Но на лице отца Стефана, хоть я и присоединился к греховным, не было удовлетворения. Я знал, да и остальные знали, что его мучит. Его терзала мысль о восточной комнате, как называлась комната со зловещей и таинственной надписью. Он страшился, что Философ отнимет у него первенство в толковании надписи.

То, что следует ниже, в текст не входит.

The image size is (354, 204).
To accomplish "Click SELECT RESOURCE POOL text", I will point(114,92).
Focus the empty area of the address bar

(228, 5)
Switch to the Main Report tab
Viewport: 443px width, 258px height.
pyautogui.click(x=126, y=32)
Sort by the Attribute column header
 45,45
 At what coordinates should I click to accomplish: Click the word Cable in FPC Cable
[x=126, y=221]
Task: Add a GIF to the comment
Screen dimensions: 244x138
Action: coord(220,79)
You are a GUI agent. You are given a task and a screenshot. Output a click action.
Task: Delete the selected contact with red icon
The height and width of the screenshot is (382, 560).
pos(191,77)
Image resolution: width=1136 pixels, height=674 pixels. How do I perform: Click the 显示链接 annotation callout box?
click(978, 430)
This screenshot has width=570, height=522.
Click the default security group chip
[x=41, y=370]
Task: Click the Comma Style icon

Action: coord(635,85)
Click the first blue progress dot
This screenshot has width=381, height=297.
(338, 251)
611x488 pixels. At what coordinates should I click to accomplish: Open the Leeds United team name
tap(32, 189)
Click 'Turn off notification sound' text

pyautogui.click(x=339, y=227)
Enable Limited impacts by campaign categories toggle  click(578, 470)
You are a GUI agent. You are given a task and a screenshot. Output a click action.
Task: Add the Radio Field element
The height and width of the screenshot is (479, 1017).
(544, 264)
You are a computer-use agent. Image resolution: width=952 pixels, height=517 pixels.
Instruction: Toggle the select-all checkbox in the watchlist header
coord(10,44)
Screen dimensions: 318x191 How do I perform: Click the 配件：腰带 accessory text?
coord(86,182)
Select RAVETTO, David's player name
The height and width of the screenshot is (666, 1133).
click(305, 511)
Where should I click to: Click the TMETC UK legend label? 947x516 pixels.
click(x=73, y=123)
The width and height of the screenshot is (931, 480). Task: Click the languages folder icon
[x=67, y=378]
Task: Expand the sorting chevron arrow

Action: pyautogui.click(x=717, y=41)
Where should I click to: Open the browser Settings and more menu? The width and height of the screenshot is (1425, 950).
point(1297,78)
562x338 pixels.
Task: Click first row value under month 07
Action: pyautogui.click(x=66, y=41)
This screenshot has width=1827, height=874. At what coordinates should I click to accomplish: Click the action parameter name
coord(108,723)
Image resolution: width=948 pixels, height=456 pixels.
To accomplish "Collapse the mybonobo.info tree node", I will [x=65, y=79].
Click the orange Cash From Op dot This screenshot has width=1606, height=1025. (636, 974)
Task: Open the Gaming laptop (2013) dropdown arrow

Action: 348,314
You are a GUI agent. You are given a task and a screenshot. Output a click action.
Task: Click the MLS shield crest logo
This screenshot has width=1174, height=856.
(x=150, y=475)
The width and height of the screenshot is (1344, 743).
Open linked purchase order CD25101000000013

И вот, блаженные, пришло время поведать вам еще один отрывок истории о восточной комнате. В самой потаенной комнате пречестного храма с неведомых времен, как вы уже знаете, хранится, скрытая от чужих глаз, одна надпись. О проклятии вы знаете, как и о несчастьях, которые нас преследовали, знаете и о предании, говорившем, что до трех раз можно открыть комнату, чтобы растолковать надпись. Знаете и о страшных бедствиях, которые ожидали нас, если с трех раз не будет понято незнаемое. Но не знаете, что двери до этого, до прихода Философа, уже открывались дважды, и что оставался лишь один шанс, еще лишь один раз можно было повернуть ключ в заржавевшей замочной скважине, и что Буквоносец страшился, что не он, а Философ мог бы стать стяжателем невиданной в мире славы и несметных богатств, обещанных царем и логофетом тому, кто прочитает надпись. Не знаете вы, что много лет назад Грамматик вошел в комнату с тайной надписью, чтобы растолковать ее и освободиться от проклятия, снять с нас печать судьбы. Три дня и три ночи не выходил Грамматик из комнаты. Когда за три дня он не попросил ни еды, ни питья и когда начал разноситься невыносимый смрад, стражники вошли вовнутрь и увидели его, опершегося на свой посох и неотрывно смотрящего ясными глазами на надпись в чудесной книге. Один из стражников заметил, что плоть Грамматика совершенно разложилась, а глаза были ясными и исполненными светозарных лучей, будто увидел он откровение Божье, но не сумел о нем поведать. Отъяли его посох, и в тот же миг плоть и кости его рассыпались в прах. Только тогда поняли, что Грамматик умер еще при первом взгляде на буквы надписи и что, вероятно, буквы эти обладают смертоносной и ядовитой силой, действующей на всякого входящего в комнату.
И все стражники, видевшие книгу, в ту же ночь умерли, и в смертный час глаза их были открыты.